--- Description of the task ---
Exactly the lines from the one with "This screenshot has width=832, height=430." through the end of the records below are needed, minus any pictures.

--- Task data ---

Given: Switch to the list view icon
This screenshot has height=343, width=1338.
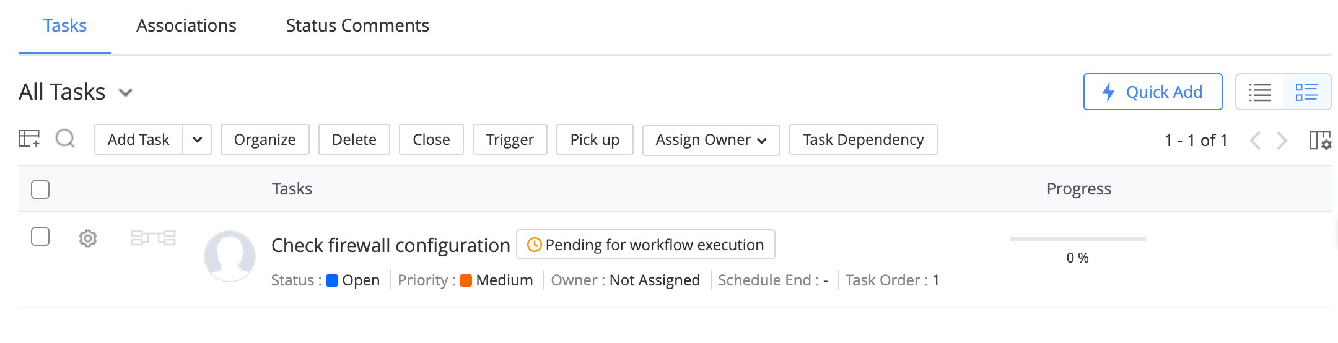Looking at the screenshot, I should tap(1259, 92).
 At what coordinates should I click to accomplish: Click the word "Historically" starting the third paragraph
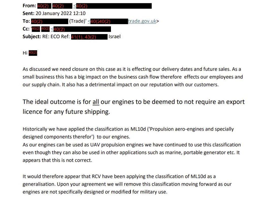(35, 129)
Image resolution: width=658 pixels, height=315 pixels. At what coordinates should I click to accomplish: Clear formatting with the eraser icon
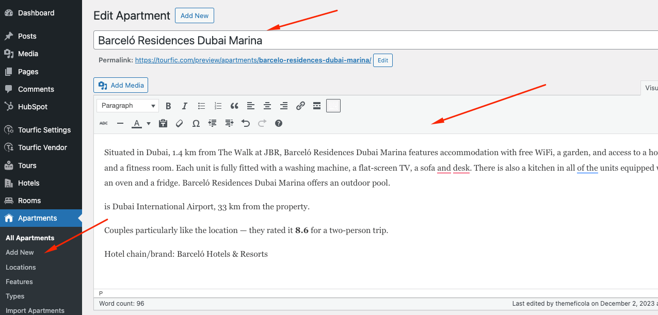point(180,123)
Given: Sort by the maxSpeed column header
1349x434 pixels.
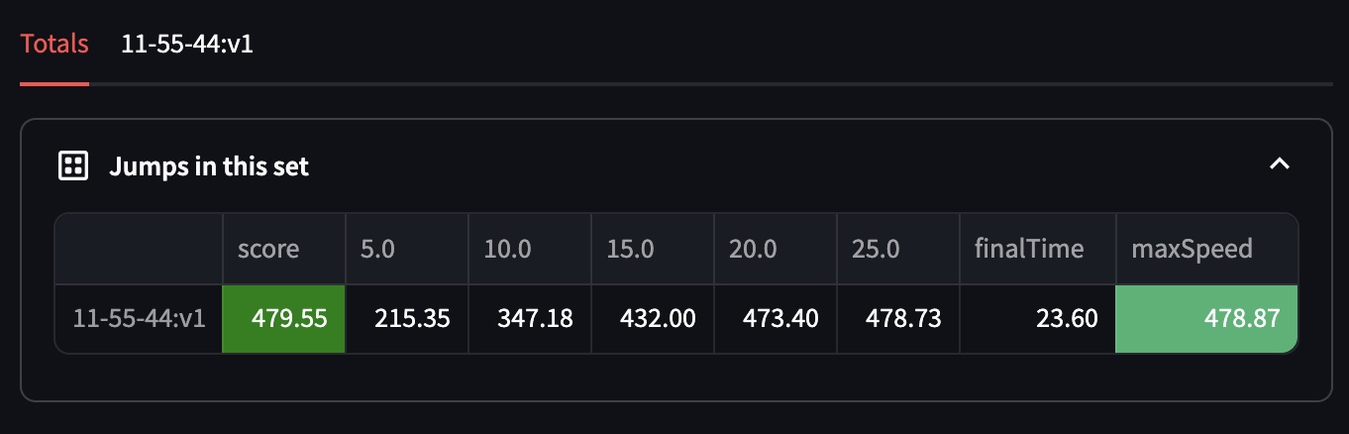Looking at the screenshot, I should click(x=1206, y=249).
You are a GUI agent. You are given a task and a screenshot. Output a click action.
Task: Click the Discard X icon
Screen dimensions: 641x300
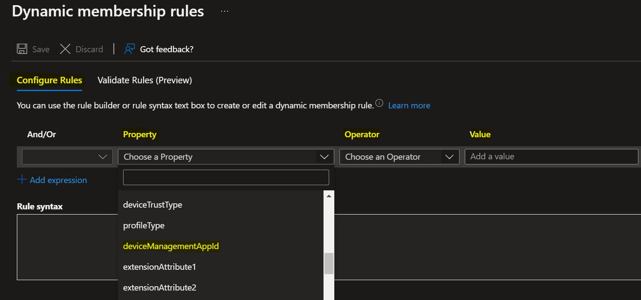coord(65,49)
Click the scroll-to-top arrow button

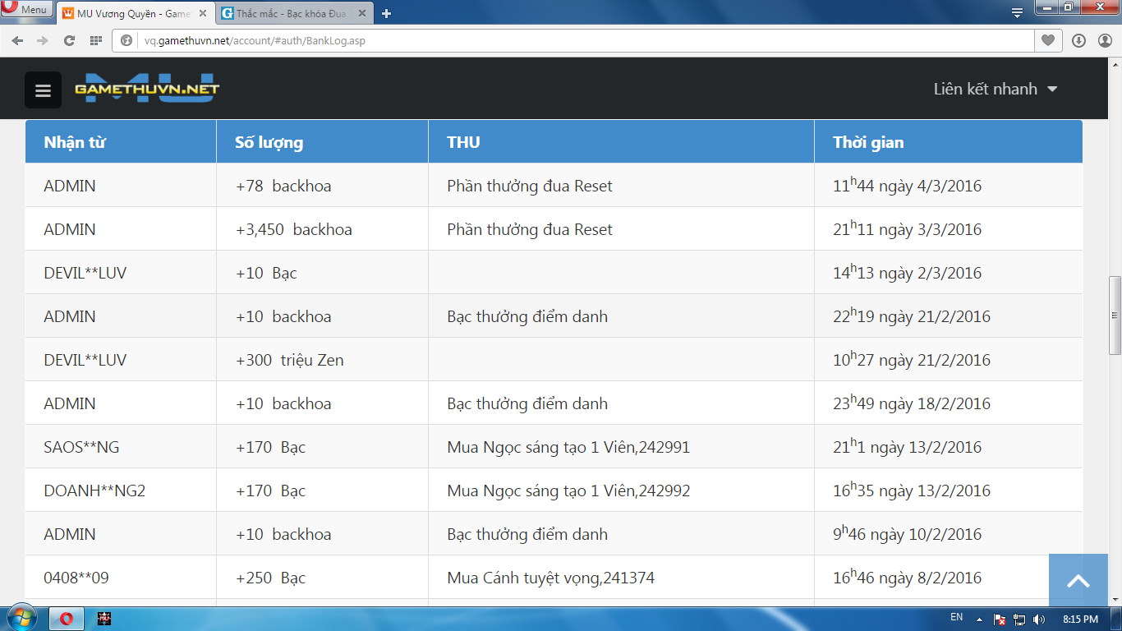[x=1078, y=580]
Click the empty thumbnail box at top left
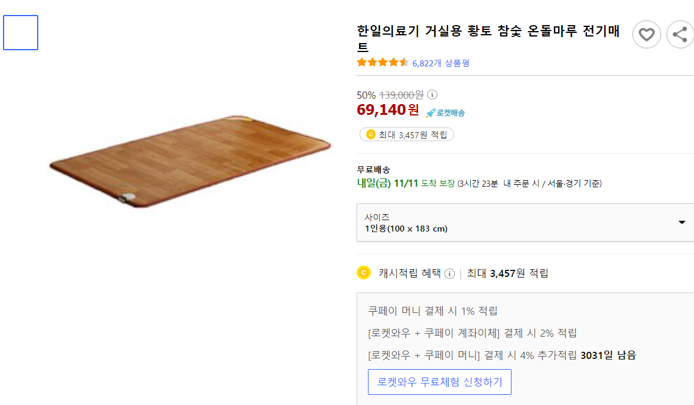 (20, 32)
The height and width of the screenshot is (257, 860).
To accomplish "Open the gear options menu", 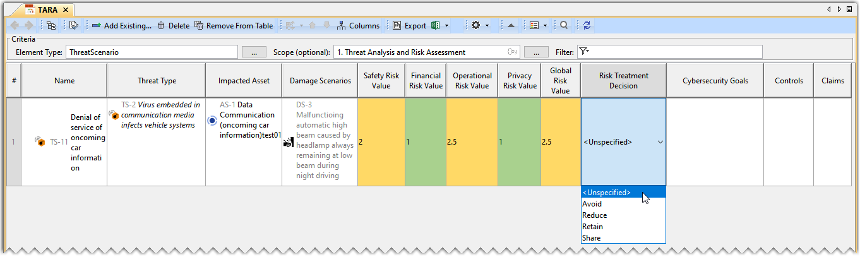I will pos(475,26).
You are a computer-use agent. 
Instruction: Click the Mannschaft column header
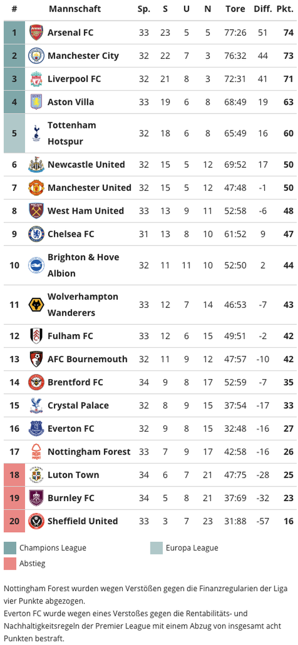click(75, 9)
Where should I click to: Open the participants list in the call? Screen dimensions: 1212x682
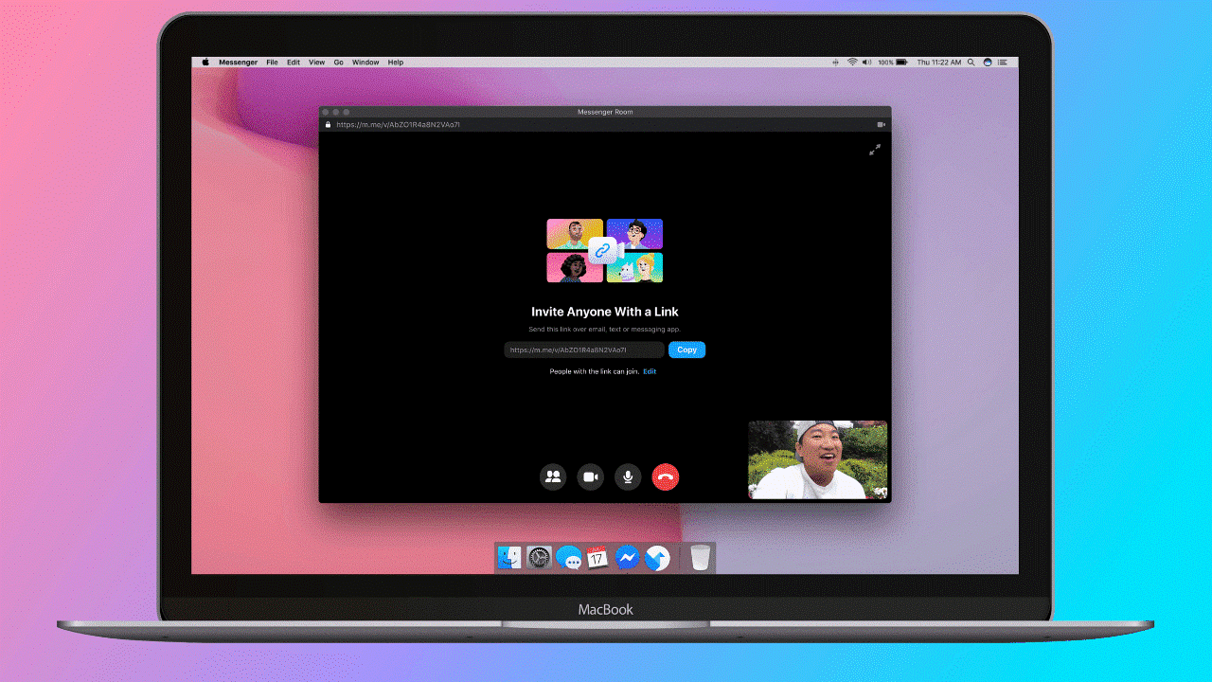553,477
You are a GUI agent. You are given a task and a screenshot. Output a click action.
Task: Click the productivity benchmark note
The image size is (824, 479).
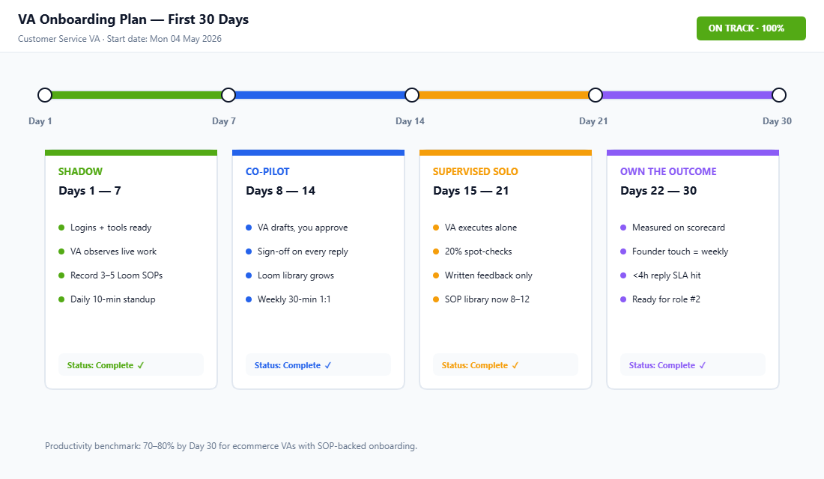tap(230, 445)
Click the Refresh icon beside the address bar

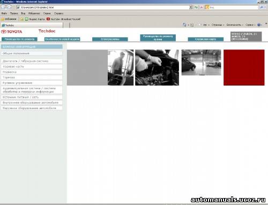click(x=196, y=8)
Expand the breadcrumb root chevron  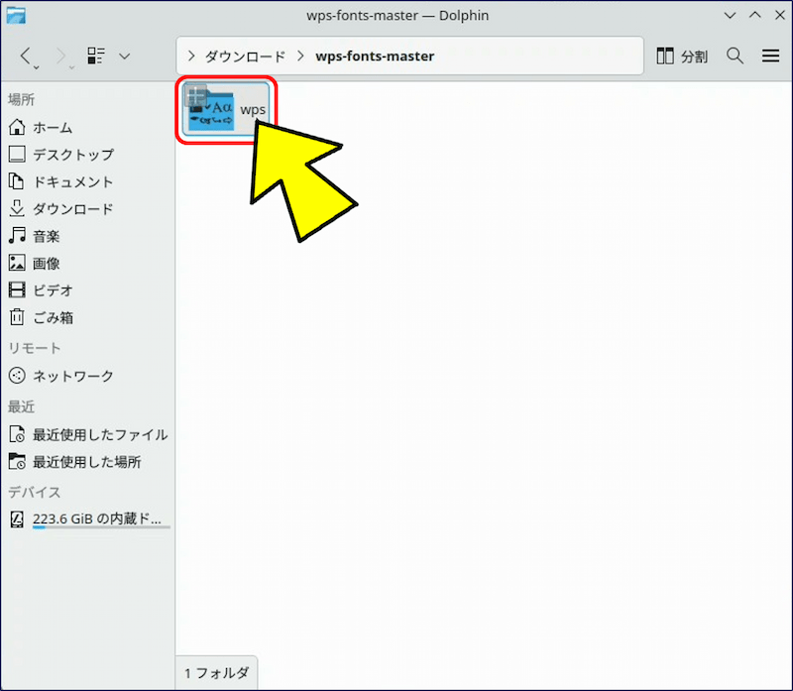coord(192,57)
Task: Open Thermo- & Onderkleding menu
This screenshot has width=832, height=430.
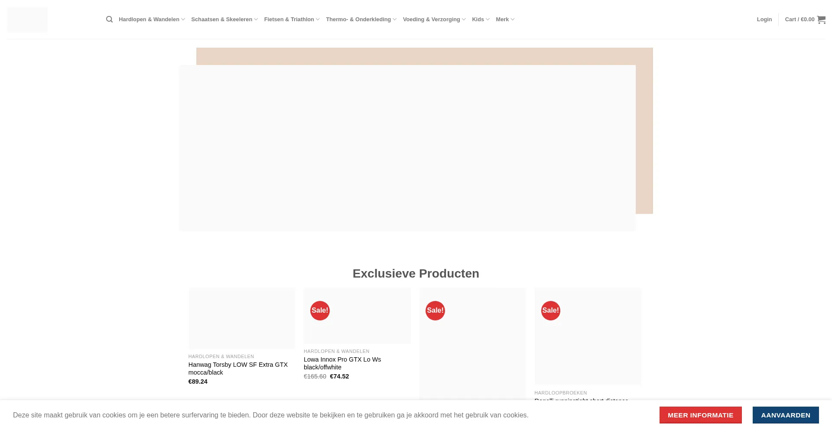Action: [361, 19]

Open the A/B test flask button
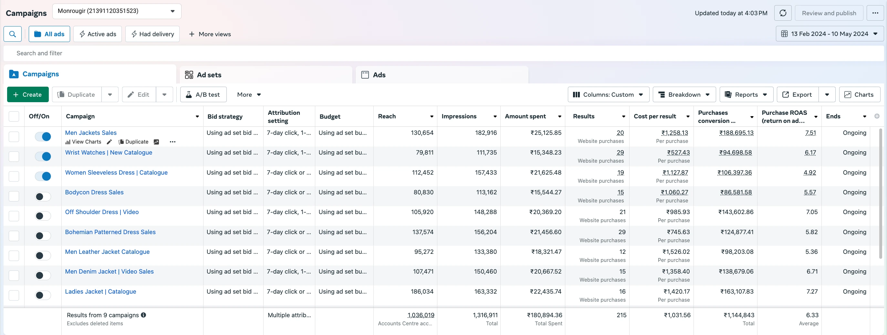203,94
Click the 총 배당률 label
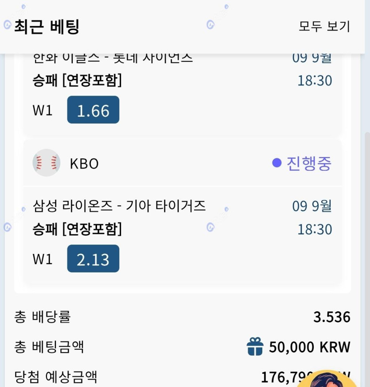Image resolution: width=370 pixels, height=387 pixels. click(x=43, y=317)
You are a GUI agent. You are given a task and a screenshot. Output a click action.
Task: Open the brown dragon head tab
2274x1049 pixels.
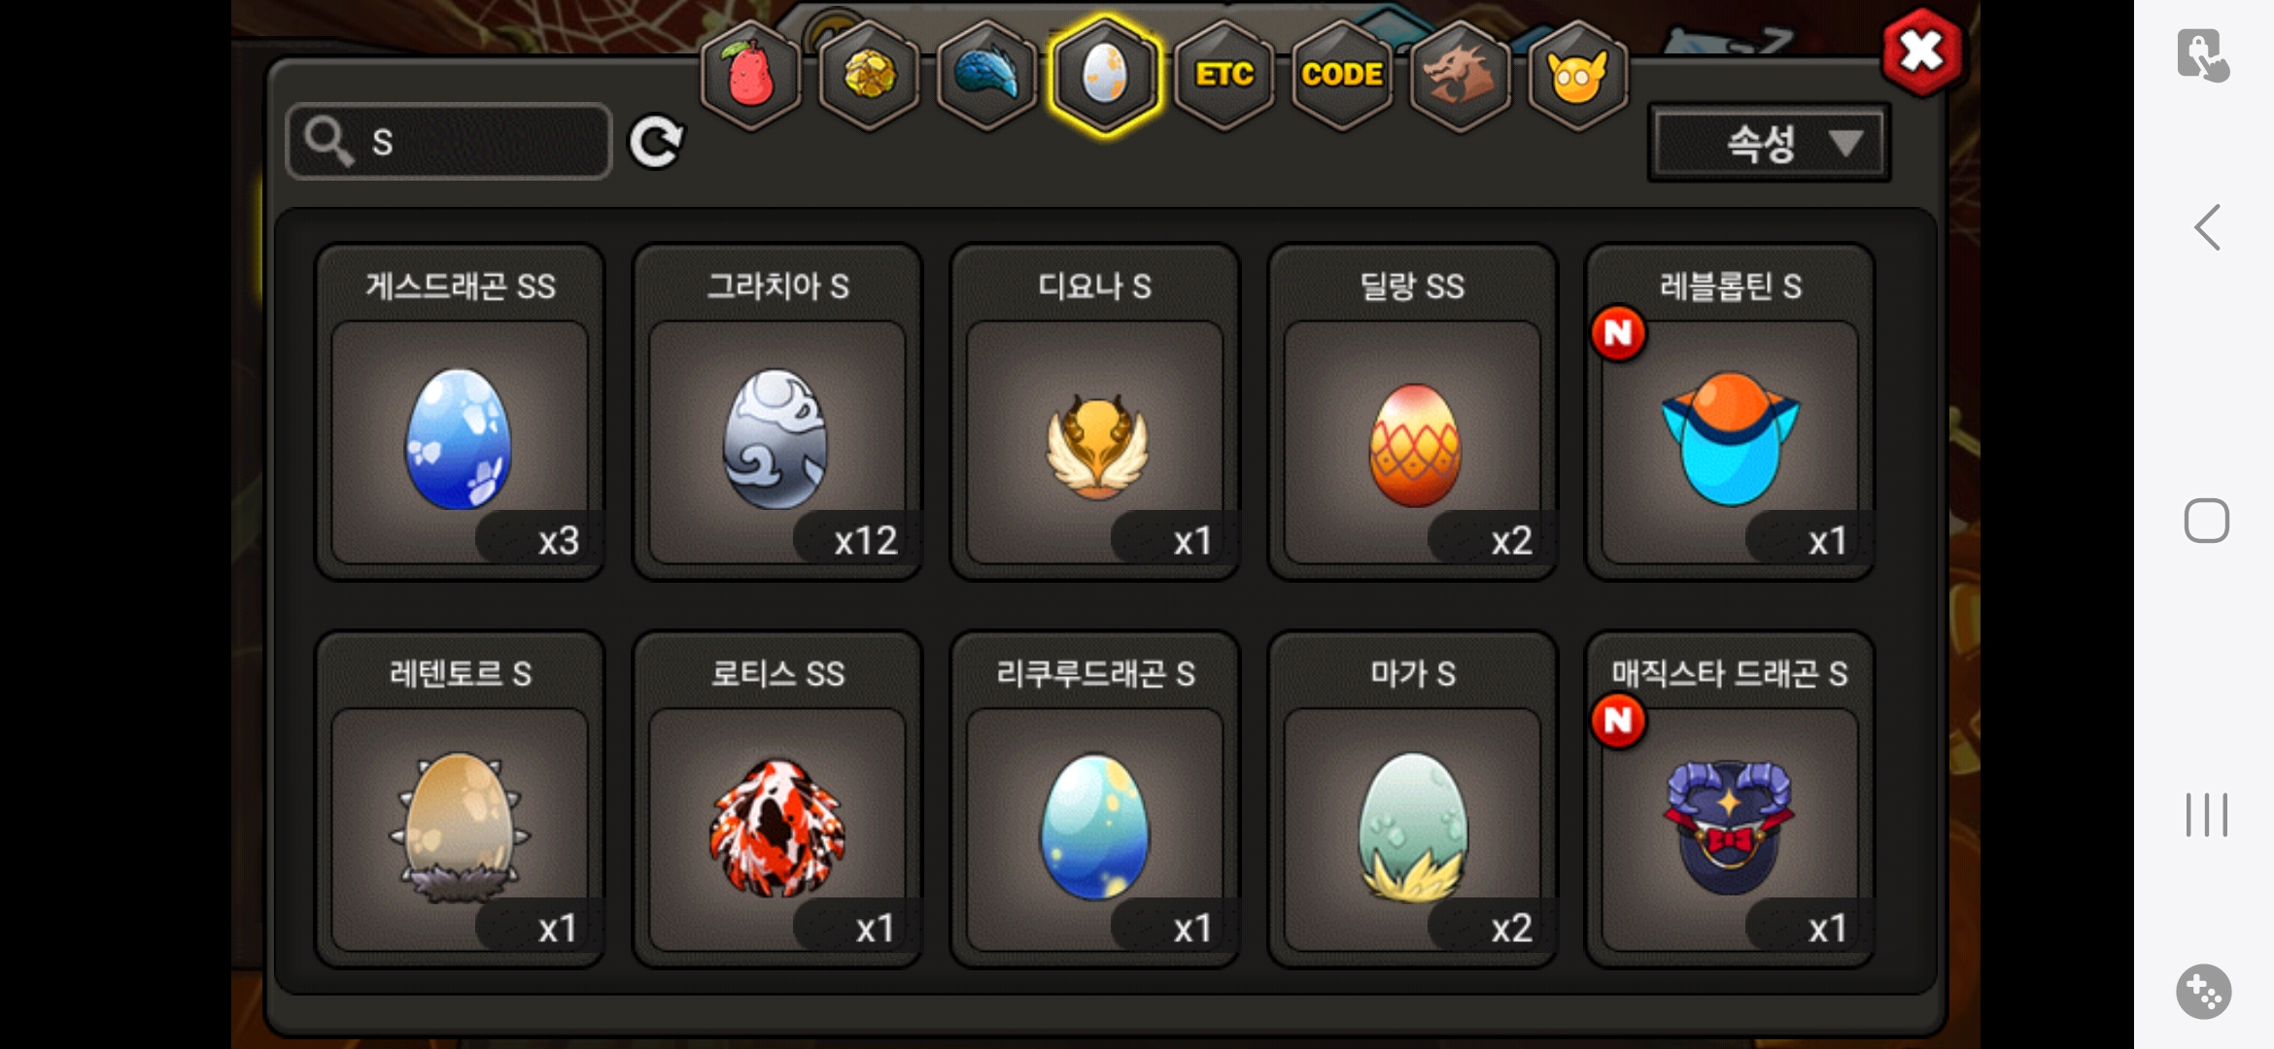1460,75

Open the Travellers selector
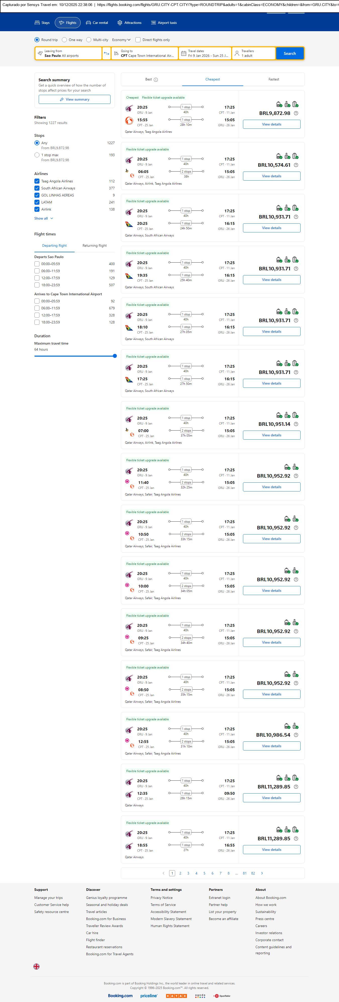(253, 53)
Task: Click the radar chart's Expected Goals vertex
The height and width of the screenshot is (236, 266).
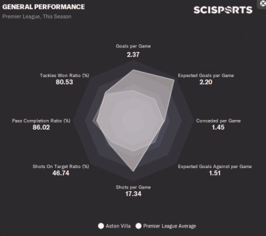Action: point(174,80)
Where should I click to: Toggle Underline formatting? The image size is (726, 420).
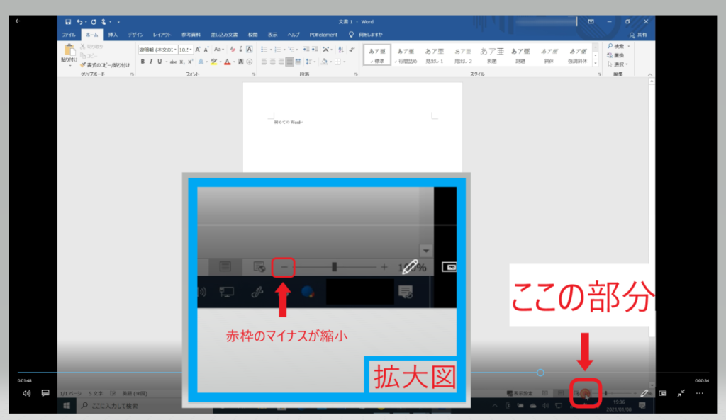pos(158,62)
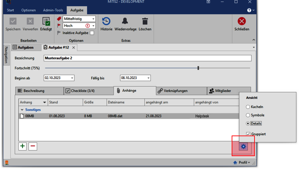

--- Exercise response ---
This screenshot has width=832, height=430.
Action: [361, 19]

Open the A/B test flask button
203,94
Click the 총 배당률 label
Image resolution: width=370 pixels, height=387 pixels. click(x=43, y=317)
You are a GUI agent. You are given a task and a screenshot. Output a click action.
Task: Open the brown dragon head tab
2274x1049 pixels.
1460,75

Open the Travellers selector
(253, 53)
Task: Click the radar chart's Expected Goals vertex
The height and width of the screenshot is (236, 266).
Action: point(174,80)
Where should I click to: Toggle Underline formatting? The image size is (726, 420).
pos(158,62)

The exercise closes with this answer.